Construction and surface expression of the TanCAR molecule. (a) pSFG vector construct encoding the TanCAR; (b) detection of the surface expression of the TanCAR using a Fab-specific antibody and FRP5-specific HER2-Fc protein on 293T cells; and (c) on T cells. See Supplementary Figure S2 for description of the labeling strategy.

Figure 4

The TanCAR T cells distinctly recognize individual target molecules. (a) Flow cytometric analysis of the surface expression of the target antigens, HER2 and CD19, on a panel of human cancer cell lines used for functional testing; (b) cytotoxicity assay showing recognition and killing of HER2-positive Daoy cells and efficient blocking of this lysis using a soluble HER2 fragment; (c) similarly, TanCAR T cells recognized CD19-positive Raji cells and this lysis was blocked using the CD19 Ab 4G7; (d) in cocultures, TanCAR T cells secreted IFN-γ as well as IL-2 upon encounter of HER2- and CD19-positive target cell above the non-transduced T-cell control (NT).
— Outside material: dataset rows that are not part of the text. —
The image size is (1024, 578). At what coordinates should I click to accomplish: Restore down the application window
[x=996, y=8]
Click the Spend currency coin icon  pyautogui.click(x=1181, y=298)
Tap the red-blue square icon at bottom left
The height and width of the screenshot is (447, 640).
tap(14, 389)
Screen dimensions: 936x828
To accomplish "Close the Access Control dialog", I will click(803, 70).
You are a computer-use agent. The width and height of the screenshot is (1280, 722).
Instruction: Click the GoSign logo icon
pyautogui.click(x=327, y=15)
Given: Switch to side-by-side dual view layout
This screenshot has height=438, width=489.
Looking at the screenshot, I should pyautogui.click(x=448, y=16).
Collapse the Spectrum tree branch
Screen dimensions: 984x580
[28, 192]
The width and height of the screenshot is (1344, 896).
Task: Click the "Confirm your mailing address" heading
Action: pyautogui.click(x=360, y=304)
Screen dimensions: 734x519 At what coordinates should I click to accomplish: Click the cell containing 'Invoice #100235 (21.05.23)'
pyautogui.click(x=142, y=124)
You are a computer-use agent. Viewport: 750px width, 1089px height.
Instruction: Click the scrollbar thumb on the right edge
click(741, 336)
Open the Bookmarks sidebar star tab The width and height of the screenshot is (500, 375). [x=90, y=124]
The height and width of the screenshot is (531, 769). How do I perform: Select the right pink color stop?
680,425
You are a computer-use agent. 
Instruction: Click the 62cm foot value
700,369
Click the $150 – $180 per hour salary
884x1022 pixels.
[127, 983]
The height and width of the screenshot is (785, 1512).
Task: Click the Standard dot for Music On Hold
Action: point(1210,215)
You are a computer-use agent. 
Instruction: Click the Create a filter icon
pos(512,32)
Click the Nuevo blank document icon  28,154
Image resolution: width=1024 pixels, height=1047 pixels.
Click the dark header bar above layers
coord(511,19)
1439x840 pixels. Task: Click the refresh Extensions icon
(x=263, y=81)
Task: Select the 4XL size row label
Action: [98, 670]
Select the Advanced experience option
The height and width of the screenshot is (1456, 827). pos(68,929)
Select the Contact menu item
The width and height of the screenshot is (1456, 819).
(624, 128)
No cytokines were secreted in coculture with the HER2- and CD19-null target cell MDA-MB-468. (b–d) Shown are representative plots of three or more experiments done in triplicates.

Figure 5

Enhanced cytolytic function upon simultaneous recognition of two antigens and preserved TanCAR T cell-induced cytolysis in a model of antigen loss. (a) Collective modeling of the simultaneous docking of the TanCAR to both HER2 and CD19. (b) In cytotoxicity assays, we saw consistently higher killing after the induction of CD19 at various tumor to T cell ratios. This was synergistic; with an exponential trend following a higher order equation; and was more prominent in higher tumor to T cell ratios (right panel). (c) Similarly, induction of CD19 (DOX⁺) in Daoy.TET.CD19 and T cell cocultures resulted in a more than fourfold increase in IFN-γ release as detected by ELISA (P < 0.01). (d) We modeled the scenario in which tumor cells downregulate the target antigen, by blocking HER2 in CD19-induced (DOX⁺) and CD19 null (DOX⁻) Daoy.TET.CD19 cells using a soluble HER2 fragment (s.HER2). Although soluble HER2 successfully induced substantial blocking of HER2-mediated killing in DOX⁻ cells at various tumor to T cell ratios, it resulted only in a partial decrease in the cytolytic effect of TanCAR T cells in DOX⁺. P values were significant at T cell to tumor cell ratios of 1:20, 1:10, and 1:5. Shown are representative plots of three experiments done in triplicates.

Figure 6

Simultaneous targeting of two antigens enhances the in vivo antitumor activity of adoptively transferred TanCAR T cells. (a) Daoy.TET.CD19 xenografts were established for 3 weeks in the flanks of SCID mice, and then animals were randomized into four groups. Administration of PBS into the tumor and/or systemic doxycycline induced minimal or no alteration of the tumor growth pattern. By contrast, treatment with TanCAR T cells resulted in a significant delay in tumor progression that was further enhanced by induction of CD19 expression in the DOX⁺ group. (b) Kaplan–Meier survival curve: analysis performed 60 days after PBS or T-cells injection. Mice treated with TanCAR T cells had a significantly longer survival probability in comparison with control mice. Furthermore, induction of CD19 by the administration of doxycycline resulted in enhanced antitumor activity of adoptively transferred TanCAR T cells.